• _Short exercise_: Recast everything from the first line of the material down to and including the line containing "[x=1115, y=76]" as a JSON list of strings, one string per line, with blank lines left out.

• _Data_:
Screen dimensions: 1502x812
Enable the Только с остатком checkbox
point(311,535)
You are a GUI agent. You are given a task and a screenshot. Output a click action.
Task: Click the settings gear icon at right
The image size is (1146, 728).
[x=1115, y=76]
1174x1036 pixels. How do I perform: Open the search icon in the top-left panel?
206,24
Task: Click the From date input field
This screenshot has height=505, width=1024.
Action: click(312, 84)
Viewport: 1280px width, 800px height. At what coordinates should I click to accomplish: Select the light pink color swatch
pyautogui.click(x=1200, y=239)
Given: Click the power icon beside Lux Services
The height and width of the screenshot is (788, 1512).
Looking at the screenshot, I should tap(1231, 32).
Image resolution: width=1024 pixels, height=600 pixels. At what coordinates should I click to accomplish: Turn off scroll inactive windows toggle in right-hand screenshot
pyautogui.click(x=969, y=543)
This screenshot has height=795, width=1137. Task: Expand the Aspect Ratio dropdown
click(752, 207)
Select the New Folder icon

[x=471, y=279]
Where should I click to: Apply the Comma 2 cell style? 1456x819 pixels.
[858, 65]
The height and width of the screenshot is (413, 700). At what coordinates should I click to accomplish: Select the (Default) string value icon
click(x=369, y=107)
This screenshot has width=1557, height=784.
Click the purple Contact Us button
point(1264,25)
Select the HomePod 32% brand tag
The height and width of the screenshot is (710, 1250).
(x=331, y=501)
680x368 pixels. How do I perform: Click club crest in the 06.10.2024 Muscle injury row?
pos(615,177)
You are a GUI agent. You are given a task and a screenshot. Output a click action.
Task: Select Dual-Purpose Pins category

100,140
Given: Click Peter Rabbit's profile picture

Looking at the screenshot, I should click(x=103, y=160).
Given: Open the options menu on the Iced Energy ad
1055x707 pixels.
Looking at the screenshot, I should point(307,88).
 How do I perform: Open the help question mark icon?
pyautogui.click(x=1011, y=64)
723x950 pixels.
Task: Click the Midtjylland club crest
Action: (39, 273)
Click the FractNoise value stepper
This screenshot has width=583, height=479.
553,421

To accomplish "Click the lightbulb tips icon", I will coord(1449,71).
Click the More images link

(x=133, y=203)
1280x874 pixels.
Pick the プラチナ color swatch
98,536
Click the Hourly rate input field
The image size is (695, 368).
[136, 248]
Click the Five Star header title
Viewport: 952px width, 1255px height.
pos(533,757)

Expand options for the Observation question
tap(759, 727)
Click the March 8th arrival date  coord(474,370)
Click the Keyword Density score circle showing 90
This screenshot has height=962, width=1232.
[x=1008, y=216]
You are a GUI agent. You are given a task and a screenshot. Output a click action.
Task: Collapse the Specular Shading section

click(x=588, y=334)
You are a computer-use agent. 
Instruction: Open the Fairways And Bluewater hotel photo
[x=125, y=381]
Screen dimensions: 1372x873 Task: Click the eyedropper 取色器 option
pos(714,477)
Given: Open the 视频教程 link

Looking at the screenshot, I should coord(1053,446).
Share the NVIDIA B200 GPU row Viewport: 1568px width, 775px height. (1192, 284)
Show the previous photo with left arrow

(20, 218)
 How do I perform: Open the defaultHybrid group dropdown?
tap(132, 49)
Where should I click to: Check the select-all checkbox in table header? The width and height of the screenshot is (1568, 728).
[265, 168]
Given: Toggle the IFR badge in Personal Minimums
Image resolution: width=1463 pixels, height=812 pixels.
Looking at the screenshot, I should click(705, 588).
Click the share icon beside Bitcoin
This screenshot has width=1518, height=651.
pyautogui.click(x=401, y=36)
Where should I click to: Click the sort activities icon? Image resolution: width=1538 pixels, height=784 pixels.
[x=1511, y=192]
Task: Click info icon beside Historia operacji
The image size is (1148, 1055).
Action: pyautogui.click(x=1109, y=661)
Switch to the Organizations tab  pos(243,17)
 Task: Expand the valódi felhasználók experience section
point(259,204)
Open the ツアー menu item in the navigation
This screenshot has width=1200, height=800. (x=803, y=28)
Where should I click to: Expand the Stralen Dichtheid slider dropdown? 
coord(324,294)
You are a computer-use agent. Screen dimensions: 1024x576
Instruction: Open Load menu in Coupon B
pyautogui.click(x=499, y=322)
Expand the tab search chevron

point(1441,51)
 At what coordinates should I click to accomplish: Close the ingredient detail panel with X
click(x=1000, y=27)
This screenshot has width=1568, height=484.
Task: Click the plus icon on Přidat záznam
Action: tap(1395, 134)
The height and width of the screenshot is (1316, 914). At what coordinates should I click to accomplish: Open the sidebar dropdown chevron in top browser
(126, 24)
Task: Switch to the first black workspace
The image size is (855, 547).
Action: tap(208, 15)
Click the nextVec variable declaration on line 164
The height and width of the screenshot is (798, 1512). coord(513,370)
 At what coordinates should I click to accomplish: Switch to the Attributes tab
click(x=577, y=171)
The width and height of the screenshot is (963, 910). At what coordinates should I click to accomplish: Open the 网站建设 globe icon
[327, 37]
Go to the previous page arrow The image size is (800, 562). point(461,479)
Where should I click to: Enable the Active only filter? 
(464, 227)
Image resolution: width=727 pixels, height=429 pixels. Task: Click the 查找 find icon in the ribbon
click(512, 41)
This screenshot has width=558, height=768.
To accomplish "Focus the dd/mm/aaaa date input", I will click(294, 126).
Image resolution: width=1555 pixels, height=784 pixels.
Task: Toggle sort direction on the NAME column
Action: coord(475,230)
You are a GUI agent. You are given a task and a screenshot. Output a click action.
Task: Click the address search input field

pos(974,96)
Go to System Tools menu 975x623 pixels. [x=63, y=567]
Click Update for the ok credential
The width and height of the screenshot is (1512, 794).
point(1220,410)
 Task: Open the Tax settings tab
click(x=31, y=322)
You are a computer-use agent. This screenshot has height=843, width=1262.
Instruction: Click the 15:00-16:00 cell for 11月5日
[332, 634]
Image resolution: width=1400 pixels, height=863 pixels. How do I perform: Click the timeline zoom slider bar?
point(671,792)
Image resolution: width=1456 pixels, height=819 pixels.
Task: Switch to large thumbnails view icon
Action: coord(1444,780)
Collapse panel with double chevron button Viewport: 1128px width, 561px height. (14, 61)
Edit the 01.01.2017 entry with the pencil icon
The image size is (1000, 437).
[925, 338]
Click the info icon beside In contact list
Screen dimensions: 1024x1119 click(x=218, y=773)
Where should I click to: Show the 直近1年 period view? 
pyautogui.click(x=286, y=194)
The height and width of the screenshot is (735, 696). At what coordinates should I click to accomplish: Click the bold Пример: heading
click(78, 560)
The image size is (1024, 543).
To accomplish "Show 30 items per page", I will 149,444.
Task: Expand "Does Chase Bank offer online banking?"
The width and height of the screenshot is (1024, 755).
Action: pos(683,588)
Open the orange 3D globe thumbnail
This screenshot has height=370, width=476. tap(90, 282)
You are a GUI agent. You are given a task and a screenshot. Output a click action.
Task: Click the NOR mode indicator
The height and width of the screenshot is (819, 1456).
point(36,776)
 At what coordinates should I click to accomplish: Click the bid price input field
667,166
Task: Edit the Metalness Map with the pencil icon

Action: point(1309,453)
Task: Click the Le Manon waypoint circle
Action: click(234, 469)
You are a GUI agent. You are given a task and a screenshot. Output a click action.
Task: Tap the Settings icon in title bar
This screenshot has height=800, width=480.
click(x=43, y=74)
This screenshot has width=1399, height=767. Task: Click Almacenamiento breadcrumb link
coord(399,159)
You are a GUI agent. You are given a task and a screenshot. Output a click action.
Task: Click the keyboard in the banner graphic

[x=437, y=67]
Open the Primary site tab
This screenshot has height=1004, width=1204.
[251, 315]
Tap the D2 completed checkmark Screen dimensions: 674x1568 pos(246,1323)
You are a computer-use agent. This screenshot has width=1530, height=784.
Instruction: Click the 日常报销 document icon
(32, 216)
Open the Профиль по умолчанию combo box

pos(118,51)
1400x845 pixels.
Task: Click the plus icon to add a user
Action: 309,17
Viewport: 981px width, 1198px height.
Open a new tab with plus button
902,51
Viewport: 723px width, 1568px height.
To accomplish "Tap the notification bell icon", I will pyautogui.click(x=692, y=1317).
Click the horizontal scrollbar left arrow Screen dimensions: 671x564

• _The result_:
[
  "Screen dimensions: 1502x812",
  "Enable the Только с остатком checkbox",
  "point(311,535)",
  "You are a GUI agent. You are given a task and a screenshot. Output a click action.",
  "Task: Click the settings gear icon at right",
  "The image size is (1146, 728).",
  "[x=1115, y=76]"
]